» **Extract provided**

—————

@abhishek :

Can you show me the code ?
10**12 is way too much. My code gives output within a minute for 10**8 and
fails. Ofcourse I need to apply some algo here. What do you exactly mean by
taking out rightmost 7 digits ?

On Mon, Sep 14, 2009 at 8:14 PM, Abhishek Mishra <ideam...@gmail.com> wrote:

> I remember doing something very inaccurate a long time ago for this -
> 1. find everything in a loop
> 2.    everytime you encounter some zeros, strip them
> 3.    everytime after stripping it exceeds say 7 digits, take out
> rightmost 7 digits for accuracy's sake
> 4. proceed till loop ends
> 5. print out the rightmost 5 digits of what remains
>
> Highly inaccurate but helped crossing icpc prelims in 1st year because
> there were humans who checked my solution with smaller inputs :)

—————

» **Given information**
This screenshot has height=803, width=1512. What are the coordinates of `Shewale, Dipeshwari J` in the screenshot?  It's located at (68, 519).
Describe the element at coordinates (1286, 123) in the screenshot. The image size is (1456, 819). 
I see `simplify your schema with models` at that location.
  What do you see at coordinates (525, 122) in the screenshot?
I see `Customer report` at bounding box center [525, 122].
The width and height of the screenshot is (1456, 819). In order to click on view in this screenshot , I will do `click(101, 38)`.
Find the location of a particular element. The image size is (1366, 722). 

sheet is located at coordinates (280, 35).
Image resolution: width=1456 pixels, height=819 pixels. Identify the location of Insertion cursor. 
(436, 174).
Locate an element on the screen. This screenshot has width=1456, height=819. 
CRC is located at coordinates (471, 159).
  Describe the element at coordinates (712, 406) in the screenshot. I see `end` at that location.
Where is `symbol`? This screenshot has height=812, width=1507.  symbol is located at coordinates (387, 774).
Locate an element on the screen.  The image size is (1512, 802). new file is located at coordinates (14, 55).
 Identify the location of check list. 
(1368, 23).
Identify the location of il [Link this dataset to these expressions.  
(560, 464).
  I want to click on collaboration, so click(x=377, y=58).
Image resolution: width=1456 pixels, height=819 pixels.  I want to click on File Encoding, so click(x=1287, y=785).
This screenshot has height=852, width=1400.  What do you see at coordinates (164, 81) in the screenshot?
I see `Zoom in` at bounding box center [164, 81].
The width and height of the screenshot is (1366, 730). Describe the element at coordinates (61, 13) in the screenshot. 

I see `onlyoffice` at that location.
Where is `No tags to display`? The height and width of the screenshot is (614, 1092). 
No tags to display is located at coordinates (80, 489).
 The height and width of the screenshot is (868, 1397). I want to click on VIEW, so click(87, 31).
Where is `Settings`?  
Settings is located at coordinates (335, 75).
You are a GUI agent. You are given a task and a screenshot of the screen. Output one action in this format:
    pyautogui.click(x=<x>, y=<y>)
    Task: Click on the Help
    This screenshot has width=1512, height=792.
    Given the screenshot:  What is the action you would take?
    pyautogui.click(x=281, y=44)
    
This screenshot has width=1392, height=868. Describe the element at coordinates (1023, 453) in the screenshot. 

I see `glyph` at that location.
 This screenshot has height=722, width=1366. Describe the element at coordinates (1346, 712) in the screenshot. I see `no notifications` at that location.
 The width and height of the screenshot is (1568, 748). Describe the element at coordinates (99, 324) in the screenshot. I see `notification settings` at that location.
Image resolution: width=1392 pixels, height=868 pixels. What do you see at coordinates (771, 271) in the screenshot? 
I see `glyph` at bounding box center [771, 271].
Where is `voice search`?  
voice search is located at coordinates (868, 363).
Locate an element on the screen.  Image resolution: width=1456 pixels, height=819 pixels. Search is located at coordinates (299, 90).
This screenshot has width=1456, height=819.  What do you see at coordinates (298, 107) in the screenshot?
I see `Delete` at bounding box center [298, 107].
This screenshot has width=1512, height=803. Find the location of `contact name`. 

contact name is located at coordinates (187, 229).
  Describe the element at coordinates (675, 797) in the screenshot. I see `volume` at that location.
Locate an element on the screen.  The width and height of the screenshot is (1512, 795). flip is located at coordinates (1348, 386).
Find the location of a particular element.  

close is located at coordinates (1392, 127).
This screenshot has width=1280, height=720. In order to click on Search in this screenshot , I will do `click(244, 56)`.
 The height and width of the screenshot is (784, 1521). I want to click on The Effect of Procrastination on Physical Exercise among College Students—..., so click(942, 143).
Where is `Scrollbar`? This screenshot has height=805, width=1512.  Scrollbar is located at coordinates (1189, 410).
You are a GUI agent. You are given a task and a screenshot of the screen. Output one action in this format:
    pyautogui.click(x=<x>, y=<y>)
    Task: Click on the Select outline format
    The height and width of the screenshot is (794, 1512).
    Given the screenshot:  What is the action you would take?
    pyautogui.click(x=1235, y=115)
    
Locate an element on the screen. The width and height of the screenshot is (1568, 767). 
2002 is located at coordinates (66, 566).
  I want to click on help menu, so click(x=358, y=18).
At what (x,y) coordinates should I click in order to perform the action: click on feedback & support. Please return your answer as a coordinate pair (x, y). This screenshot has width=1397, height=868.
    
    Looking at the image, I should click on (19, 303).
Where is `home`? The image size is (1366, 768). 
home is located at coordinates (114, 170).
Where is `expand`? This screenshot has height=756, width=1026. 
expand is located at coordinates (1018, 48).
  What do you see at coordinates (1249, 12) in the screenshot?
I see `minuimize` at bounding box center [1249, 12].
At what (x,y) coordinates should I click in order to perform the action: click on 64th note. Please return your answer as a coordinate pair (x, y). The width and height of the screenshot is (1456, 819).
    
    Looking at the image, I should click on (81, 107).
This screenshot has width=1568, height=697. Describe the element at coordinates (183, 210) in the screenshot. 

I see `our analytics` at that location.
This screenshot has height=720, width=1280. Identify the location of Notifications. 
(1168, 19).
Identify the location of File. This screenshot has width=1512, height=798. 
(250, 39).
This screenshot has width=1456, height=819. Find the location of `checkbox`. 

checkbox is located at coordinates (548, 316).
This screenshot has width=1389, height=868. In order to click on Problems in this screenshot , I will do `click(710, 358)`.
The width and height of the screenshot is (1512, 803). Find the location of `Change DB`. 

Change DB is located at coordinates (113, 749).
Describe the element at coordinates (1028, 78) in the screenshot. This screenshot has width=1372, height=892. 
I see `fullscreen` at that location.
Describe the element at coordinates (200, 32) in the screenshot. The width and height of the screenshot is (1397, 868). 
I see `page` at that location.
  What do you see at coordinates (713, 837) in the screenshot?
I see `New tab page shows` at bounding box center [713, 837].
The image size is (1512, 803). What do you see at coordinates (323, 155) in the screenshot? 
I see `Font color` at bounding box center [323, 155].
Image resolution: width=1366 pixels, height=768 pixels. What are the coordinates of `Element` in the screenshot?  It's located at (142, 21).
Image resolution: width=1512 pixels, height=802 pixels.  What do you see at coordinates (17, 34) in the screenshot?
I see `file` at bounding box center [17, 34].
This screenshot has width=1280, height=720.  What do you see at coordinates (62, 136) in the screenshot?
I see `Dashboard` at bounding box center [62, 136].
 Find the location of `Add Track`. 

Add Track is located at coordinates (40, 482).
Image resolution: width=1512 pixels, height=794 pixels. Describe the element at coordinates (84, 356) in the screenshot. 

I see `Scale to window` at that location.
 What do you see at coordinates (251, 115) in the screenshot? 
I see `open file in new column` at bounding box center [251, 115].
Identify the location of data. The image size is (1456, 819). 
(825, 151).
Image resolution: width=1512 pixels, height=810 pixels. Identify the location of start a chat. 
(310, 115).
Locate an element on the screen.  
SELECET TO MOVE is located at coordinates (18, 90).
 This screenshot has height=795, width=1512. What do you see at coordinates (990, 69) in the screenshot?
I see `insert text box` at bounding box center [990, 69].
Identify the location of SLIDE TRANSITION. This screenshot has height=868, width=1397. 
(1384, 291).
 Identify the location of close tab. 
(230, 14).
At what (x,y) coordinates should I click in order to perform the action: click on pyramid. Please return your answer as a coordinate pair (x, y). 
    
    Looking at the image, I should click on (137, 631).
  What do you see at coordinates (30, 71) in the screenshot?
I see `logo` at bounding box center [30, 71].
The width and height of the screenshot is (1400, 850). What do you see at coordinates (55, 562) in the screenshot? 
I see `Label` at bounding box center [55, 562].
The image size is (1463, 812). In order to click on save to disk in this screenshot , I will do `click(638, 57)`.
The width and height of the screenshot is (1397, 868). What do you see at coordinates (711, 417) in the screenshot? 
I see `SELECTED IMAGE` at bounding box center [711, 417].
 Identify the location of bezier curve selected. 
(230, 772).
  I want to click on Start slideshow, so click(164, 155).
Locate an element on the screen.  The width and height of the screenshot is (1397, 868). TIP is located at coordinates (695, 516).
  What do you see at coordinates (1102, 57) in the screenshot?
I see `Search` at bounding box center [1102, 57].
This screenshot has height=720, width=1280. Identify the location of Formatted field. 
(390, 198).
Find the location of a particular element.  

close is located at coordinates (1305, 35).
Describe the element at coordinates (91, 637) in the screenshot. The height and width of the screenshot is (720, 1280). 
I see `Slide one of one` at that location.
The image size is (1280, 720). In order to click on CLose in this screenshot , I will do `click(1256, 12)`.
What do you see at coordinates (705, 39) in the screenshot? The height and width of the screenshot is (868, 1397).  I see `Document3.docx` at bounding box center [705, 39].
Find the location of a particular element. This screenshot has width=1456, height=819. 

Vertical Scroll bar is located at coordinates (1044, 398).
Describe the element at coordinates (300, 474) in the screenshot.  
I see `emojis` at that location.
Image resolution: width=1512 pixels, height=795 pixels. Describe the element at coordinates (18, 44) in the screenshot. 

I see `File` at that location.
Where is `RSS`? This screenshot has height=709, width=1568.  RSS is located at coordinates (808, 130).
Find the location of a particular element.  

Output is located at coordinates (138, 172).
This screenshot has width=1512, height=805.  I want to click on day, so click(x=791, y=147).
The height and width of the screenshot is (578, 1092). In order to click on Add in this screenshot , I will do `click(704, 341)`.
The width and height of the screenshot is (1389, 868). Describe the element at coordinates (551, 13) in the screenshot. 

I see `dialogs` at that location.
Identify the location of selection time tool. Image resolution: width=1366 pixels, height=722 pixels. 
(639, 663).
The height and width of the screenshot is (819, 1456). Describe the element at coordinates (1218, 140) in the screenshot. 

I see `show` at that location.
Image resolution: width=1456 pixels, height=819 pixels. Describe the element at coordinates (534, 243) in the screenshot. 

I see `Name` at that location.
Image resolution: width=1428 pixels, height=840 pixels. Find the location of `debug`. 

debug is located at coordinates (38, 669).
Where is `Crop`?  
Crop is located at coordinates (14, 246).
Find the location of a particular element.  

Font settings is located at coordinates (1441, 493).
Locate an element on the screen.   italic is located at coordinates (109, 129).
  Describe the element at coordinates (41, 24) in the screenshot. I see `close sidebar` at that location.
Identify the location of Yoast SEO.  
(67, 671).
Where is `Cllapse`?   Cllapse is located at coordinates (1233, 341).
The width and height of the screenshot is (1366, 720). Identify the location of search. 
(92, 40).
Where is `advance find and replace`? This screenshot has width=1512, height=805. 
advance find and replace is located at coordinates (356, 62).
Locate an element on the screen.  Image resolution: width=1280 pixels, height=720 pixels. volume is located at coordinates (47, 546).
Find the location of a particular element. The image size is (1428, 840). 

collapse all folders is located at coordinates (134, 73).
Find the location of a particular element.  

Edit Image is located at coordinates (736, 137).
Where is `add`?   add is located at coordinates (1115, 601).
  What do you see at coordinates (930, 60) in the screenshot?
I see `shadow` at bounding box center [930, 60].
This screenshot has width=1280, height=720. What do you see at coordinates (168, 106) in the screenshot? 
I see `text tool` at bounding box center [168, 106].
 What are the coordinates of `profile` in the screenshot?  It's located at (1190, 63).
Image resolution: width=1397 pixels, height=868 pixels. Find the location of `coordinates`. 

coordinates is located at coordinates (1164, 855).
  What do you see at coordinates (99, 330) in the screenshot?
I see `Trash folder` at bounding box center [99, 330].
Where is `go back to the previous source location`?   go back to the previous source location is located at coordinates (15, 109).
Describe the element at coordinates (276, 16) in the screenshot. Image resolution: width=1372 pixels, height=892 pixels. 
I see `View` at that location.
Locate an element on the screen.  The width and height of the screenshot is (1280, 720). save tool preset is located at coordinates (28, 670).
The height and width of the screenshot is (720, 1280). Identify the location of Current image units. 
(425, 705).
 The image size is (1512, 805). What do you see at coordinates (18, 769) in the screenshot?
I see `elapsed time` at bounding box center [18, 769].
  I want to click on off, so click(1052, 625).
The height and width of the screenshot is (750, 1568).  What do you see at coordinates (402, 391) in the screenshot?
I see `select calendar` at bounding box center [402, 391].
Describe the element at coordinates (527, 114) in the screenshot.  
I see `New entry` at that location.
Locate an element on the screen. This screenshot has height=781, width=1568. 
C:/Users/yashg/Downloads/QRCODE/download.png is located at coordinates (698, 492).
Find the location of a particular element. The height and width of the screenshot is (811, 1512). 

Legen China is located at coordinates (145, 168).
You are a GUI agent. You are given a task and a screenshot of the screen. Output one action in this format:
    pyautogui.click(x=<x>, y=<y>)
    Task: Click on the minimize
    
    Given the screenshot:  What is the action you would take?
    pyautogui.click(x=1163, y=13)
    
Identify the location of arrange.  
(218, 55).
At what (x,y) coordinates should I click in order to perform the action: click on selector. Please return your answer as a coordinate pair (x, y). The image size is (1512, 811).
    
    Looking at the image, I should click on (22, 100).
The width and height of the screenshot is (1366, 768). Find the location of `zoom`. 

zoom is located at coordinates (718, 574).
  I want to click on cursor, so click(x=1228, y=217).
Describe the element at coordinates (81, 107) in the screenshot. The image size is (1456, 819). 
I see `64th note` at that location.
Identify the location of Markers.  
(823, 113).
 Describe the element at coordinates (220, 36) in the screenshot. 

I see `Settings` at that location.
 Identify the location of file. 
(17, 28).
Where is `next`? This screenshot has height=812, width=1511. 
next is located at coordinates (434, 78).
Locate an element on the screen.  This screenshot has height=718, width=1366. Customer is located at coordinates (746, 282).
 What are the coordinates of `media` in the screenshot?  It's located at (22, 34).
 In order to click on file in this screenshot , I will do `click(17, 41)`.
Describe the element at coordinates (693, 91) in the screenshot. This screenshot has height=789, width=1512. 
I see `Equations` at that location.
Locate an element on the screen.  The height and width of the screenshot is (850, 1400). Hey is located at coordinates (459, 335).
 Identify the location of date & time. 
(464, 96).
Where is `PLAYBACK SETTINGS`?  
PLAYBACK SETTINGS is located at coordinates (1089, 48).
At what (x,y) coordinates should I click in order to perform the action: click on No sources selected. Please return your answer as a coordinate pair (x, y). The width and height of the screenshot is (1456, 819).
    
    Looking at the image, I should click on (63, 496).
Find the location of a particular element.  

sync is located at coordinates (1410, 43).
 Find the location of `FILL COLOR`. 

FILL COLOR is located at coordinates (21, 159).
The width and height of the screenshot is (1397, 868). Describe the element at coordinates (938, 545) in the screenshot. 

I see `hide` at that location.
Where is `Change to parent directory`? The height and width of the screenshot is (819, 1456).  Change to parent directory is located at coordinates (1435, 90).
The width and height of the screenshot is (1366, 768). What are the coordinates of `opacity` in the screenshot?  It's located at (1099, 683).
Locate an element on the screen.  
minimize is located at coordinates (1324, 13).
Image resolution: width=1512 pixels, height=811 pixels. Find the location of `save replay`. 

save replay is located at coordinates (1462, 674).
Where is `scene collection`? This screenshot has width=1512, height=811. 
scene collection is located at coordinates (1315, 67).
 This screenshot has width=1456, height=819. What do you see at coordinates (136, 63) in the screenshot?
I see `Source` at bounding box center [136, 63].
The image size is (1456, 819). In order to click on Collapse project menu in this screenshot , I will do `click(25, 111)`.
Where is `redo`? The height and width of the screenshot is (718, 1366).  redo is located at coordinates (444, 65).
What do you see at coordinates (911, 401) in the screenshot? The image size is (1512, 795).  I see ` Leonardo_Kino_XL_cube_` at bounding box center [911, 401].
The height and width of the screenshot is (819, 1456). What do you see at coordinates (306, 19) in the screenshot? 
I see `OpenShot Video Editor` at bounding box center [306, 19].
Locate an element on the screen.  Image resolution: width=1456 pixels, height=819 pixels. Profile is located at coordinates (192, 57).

—————

» **Exercise brief**
In the forum reply, how many rightmost digits does the final step of the quoted procedure print?

» **Solution to this task**
The rightmost 5 digits of what remains.